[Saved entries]
BEGIN

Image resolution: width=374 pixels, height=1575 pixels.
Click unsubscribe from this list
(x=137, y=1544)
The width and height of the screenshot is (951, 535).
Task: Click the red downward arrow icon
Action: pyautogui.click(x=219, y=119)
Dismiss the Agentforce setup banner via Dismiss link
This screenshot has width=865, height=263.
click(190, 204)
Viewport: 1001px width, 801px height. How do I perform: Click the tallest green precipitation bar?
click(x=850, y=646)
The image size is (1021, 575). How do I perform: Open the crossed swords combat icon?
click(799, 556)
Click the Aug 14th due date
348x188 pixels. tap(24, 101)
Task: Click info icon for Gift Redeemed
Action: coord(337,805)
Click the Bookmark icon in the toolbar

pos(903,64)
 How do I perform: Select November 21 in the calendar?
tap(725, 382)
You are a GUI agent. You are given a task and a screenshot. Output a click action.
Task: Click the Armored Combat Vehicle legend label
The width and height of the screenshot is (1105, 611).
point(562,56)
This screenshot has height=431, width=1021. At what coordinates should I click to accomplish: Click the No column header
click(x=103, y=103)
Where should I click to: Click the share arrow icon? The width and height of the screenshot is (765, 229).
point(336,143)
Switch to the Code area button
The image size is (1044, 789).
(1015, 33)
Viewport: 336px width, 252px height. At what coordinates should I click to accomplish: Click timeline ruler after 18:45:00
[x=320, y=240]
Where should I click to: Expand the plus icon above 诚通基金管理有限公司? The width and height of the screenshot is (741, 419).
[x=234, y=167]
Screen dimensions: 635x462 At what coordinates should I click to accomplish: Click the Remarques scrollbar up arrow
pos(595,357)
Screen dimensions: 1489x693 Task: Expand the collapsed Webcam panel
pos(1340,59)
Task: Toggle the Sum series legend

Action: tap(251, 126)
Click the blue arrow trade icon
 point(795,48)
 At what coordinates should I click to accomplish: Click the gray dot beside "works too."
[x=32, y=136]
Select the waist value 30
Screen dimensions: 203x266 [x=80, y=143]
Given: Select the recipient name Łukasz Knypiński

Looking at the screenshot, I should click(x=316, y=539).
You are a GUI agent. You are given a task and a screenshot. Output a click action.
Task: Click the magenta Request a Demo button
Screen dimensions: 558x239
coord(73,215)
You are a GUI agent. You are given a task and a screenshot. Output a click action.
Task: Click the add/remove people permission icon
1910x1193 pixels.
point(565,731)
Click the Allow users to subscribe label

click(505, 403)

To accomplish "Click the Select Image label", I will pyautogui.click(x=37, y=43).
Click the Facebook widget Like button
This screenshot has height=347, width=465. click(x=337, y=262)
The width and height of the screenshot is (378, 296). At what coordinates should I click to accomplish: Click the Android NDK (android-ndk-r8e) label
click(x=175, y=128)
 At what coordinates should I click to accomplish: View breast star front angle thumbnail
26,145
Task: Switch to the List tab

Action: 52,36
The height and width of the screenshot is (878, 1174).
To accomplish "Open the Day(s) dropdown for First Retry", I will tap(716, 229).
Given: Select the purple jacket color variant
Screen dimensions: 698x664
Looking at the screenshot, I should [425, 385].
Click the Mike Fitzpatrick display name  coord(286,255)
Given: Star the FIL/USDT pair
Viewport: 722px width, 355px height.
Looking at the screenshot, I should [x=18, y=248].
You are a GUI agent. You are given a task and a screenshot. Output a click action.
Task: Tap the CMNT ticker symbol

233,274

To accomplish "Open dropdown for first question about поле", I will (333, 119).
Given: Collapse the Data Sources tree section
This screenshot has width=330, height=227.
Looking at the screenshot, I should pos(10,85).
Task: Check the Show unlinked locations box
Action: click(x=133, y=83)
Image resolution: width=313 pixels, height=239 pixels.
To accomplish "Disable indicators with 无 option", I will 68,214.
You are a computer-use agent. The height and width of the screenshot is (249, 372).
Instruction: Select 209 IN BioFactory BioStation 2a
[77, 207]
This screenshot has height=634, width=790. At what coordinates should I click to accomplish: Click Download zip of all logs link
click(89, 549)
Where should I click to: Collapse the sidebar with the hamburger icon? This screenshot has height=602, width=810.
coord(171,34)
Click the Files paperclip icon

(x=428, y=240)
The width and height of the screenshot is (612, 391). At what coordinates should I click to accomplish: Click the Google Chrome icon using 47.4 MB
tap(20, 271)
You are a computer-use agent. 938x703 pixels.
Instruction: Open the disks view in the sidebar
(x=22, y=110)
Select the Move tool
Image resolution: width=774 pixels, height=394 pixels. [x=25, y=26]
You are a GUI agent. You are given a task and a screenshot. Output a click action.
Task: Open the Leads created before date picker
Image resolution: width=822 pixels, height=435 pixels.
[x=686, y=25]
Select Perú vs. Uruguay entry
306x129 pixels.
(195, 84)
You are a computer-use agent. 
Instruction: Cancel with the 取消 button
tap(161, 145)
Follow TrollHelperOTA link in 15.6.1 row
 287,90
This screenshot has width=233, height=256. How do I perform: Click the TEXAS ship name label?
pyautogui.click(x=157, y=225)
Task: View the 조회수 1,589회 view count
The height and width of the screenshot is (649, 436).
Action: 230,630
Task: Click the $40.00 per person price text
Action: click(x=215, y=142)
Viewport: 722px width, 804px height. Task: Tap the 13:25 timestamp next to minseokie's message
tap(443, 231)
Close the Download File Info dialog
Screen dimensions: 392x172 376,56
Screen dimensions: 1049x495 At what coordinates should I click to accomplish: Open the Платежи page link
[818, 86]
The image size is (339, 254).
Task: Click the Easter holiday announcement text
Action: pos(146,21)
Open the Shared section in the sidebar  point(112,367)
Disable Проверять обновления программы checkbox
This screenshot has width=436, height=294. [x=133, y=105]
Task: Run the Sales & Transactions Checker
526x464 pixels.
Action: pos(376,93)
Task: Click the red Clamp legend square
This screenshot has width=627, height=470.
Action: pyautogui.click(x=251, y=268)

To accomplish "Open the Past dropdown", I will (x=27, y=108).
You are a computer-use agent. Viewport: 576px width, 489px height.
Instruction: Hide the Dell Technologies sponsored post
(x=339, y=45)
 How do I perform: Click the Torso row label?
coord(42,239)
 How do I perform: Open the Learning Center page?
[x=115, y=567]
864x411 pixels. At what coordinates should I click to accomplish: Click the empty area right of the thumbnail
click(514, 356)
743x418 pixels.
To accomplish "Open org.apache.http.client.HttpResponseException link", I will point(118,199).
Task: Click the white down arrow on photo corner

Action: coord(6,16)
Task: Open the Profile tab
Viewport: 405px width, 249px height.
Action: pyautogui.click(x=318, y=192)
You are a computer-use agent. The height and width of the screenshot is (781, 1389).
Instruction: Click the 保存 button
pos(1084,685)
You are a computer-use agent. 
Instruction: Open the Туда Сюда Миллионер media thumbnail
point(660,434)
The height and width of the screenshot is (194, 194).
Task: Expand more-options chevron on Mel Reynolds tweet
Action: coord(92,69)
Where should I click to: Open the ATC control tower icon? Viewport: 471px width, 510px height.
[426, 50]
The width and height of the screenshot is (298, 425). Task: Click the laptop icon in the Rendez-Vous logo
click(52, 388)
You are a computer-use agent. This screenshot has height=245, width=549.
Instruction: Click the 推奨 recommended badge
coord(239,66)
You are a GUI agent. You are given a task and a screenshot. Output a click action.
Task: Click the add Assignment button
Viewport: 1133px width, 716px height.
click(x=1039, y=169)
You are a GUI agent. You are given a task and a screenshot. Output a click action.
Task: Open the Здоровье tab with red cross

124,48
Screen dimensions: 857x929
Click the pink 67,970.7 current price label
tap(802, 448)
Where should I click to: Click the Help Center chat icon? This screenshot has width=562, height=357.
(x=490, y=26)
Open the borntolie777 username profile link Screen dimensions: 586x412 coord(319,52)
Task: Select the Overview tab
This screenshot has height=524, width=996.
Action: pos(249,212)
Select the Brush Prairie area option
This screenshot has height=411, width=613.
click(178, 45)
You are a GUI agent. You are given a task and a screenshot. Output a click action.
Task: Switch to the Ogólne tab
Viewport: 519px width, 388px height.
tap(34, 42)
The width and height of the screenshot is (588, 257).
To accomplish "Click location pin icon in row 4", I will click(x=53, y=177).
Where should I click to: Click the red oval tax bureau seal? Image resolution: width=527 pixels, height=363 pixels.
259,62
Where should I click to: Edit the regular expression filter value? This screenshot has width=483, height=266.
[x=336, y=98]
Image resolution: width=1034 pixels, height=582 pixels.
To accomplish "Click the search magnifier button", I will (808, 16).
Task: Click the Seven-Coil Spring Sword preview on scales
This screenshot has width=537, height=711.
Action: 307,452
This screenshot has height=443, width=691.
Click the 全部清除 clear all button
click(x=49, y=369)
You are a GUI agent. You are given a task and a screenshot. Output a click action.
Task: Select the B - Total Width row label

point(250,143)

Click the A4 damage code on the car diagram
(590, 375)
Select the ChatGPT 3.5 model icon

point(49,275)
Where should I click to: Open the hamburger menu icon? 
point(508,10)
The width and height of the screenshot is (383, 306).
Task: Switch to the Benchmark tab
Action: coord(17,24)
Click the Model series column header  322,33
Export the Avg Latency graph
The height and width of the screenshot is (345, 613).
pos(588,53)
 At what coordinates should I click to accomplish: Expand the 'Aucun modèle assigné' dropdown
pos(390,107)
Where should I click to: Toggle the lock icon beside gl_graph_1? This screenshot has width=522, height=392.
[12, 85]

END

# Assignment
Pull every line with "computer" from the records.

# Response to the task
You are a computer-use agent. The height and width of the screenshot is (249, 372).
You are a computer-use agent. 938x703 pixels.
You are a computer-use agent. 
You are a computer-use agent. Viewport: 576px width, 489px height.
You are a computer-use agent. The height and width of the screenshot is (781, 1389).
You are a computer-use agent. 
You are a computer-use agent. This screenshot has height=245, width=549.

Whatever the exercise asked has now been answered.